_WHAT IS REQUIRED_: Reproduce the forum thread on the ORA-8102 error below, word for word and in full.

_PASSAGE_:
□ □ □ □ □
Re: ORA-8102, why?

From: Cristian Cudizio <cristian.cudizio_at_yahoo.it>
Date: Thu, 17 Jan 2008 00:20:32 -0800 (PST)
Message-ID: <b57c5858-9a5d-4178-a5a1-39e44115d1f0@v67g2000hse.googlegroups.com>


On Jan 16, 7:33 pm, joel garry <joel-ga..._at_home.com> wrote:
> On Jan 16, 9:15 am, Cristian Cudizio <cristian.cudi..._at_yahoo.it>
> wrote:
>
>
>
> > On Jan 16, 5:20 pm, "shakespeare" <what..._at_xs4all.nl> wrote:
>
> > > "Cristian Cudizio" <cristian.cudi..._at_yahoo.it> schreef in berichtnews:71a7ef21-5cb7-4b44-948b-466a5d7d1031_at_s13g2000prd.googlegroups.com...
>
> > > > On Jan 16, 3:11 pm, "shakespeare" <what..._at_xs4all.nl> wrote:
> > > >> "Cristian Cudizio" <cristian.cudi..._at_yahoo.it> schreef in
> > > >> berichtnews:26ce818d-7d12-4eb7-b0c1-221cf4aae15d_at_x69g2000hsx.googlegroups.com...
>
> > > >> > Hello,
> > > >> > i've an Oracle database with RAC 2 node version 10.1.0.5 on Linux
> > > >> > Suse SLES9 64 bit. Recently i've
> > > >> > got an error ORA-8102 during the execution of a procedure that was
> > > >> > deleting some records. So i have found that
> > > >> > there are two records (the table has over 90 milions of records) for
> > > >> > which there are no corresponding index entry on one of the indexes.
□ □ □ □ □
_MATERIAL SHOWN_:
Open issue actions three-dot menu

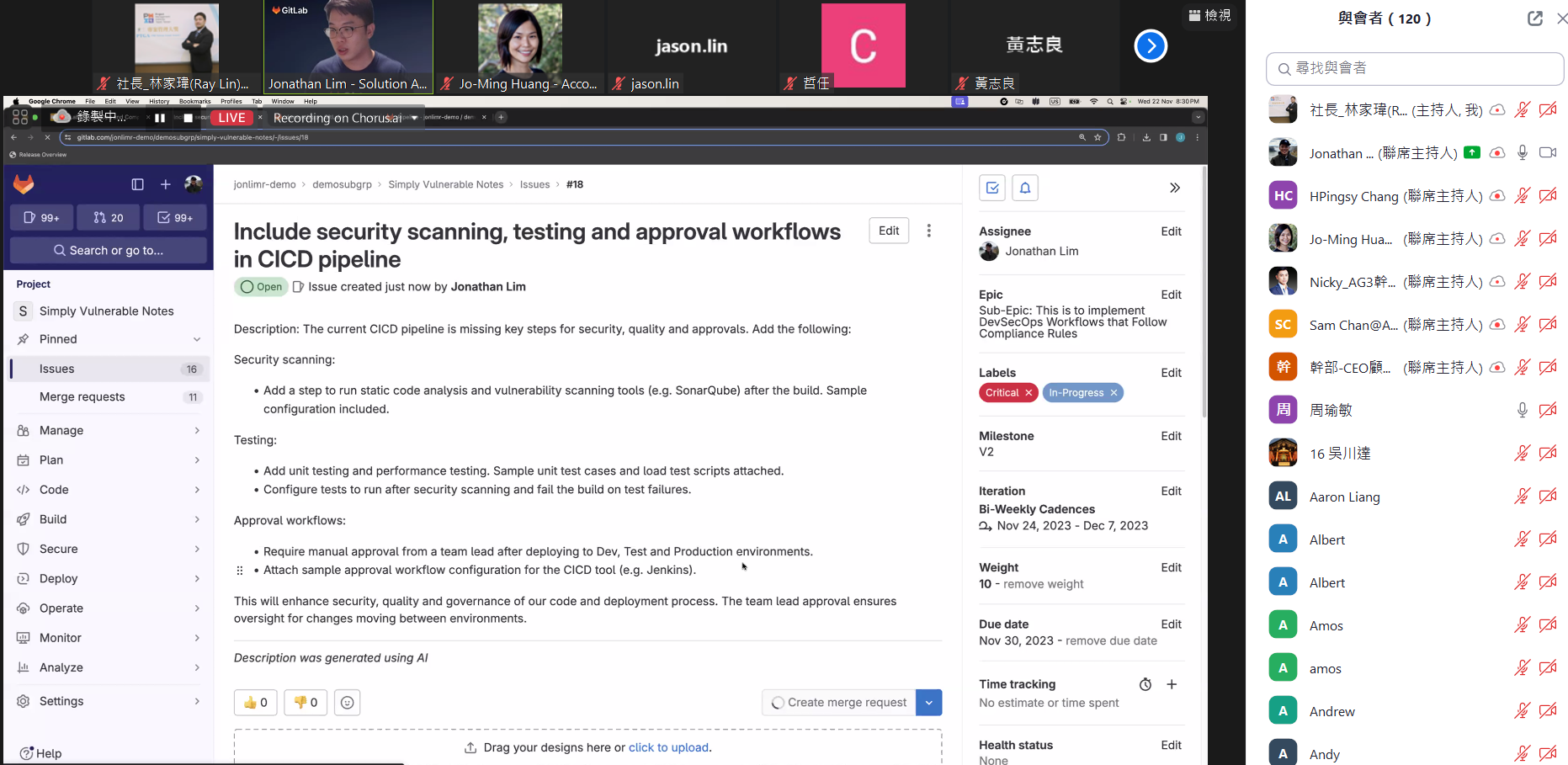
□ □ □ □ □
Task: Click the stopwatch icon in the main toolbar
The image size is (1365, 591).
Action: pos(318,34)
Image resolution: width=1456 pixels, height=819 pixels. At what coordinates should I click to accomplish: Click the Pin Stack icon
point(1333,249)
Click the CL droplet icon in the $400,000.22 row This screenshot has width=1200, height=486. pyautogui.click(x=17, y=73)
□ □ □ □ □
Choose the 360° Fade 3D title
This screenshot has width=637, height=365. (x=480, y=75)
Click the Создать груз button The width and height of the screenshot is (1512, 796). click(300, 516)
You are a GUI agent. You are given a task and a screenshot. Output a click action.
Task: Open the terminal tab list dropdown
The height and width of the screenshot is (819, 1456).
□ □ □ □ □
_PROBLEM SOLUTION_:
Re: ORA-8102, why?

From: Cristian Cudizio <cristian.cudizio_at_yahoo.it>
Date: Thu, 17 Jan 2008 00:20:32 -0800 (PST)
Message-ID: <b57c5858-9a5d-4178-a5a1-39e44115d1f0@v67g2000hse.googlegroups.com>


On Jan 16, 7:33 pm, joel garry <joel-ga..._at_home.com> wrote:
> On Jan 16, 9:15 am, Cristian Cudizio <cristian.cudi..._at_yahoo.it>
> wrote:
>
>
>
> > On Jan 16, 5:20 pm, "shakespeare" <what..._at_xs4all.nl> wrote:
>
> > > "Cristian Cudizio" <cristian.cudi..._at_yahoo.it> schreef in berichtnews:71a7ef21-5cb7-4b44-948b-466a5d7d1031_at_s13g2000prd.googlegroups.com...
>
> > > > On Jan 16, 3:11 pm, "shakespeare" <what..._at_xs4all.nl> wrote:
> > > >> "Cristian Cudizio" <cristian.cudi..._at_yahoo.it> schreef in
> > > >> berichtnews:26ce818d-7d12-4eb7-b0c1-221cf4aae15d_at_x69g2000hsx.googlegroups.com...
>
> > > >> > Hello,
> > > >> > i've an Oracle database with RAC 2 node version 10.1.0.5 on Linux
> > > >> > Suse SLES9 64 bit. Recently i've
> > > >> > got an error ORA-8102 during the execution of a procedure that was
> > > >> > deleting some records. So i have found that
> > > >> > there are two records (the table has over 90 milions of records) for
> > > >> > which there are no corresponding index entry on one of the indexes.